Modeling dynamical processes with differential equations (ODE's) and parameter fitting
by using the
Excel® Solver
Quality check
To check the precision of the numerical integration of the ODE's, the outcome of the analytical solution with a given set of parameters (see table 1) of widely used differential equations, as the logistic growth function and the Richards function, are contrasted to the numerical solutions of the RKF method of both differential equations (fig. 1). The maximum deviance is in the range 1E-8.
The related VBA code:
dy(1) = r * y(1) * (1 - y(1) / K)
dy(2) = r * y(2) * (1 - (y(2) / K) ^ gamma)

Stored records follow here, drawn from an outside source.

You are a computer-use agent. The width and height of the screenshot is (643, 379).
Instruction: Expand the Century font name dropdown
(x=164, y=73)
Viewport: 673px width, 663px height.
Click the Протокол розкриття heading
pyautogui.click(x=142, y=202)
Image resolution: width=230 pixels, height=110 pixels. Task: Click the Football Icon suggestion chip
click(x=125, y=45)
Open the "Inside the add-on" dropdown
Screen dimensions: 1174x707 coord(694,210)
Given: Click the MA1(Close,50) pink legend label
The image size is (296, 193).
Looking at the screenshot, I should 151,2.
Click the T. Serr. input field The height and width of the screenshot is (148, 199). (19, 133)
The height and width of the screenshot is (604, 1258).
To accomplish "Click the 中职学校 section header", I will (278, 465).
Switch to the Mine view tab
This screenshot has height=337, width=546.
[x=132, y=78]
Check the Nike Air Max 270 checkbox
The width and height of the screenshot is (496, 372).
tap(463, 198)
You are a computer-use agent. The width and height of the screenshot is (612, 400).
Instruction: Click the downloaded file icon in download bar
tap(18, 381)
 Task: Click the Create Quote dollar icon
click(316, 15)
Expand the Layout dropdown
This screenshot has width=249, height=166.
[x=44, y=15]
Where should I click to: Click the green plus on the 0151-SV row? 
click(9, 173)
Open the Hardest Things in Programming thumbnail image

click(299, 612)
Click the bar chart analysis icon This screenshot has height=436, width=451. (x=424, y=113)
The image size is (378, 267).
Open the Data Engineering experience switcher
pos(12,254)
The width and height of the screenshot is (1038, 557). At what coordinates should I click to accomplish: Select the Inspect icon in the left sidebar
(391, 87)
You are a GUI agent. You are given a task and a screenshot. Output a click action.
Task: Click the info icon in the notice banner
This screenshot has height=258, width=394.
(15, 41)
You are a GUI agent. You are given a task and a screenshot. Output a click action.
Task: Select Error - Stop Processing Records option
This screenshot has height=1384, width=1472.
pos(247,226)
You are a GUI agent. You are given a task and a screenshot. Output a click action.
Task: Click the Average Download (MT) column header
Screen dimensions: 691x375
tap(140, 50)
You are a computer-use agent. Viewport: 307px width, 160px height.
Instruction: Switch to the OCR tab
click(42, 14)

The second check is the accuracy of the estimated parameters for both the analytical and numerical solution of both ODE's.
Table 1: Parameter comparison of fitted ODE-models to first the analytical models and second to numerical solved models
Parameter | True parameter | Fit to analytical model | Fit to numerical model |
---|---|---|---|
y0 | 2.2 | 2.20004 | 2.20030 |
r | 0.1 | 0.10002 | 0.09999 |
K | 40 | 39.99996 | 40.00018 |
γ | 1.4 | 1.40001 | 1.40004 |
The results show minor deviance from the exact target value, while the fit to the numerical solution appears marginal poorer compared to the fit to the analytical solution of both models. It is up to the user whether such uncertainties of the fitting process are acceptable for his needed precision.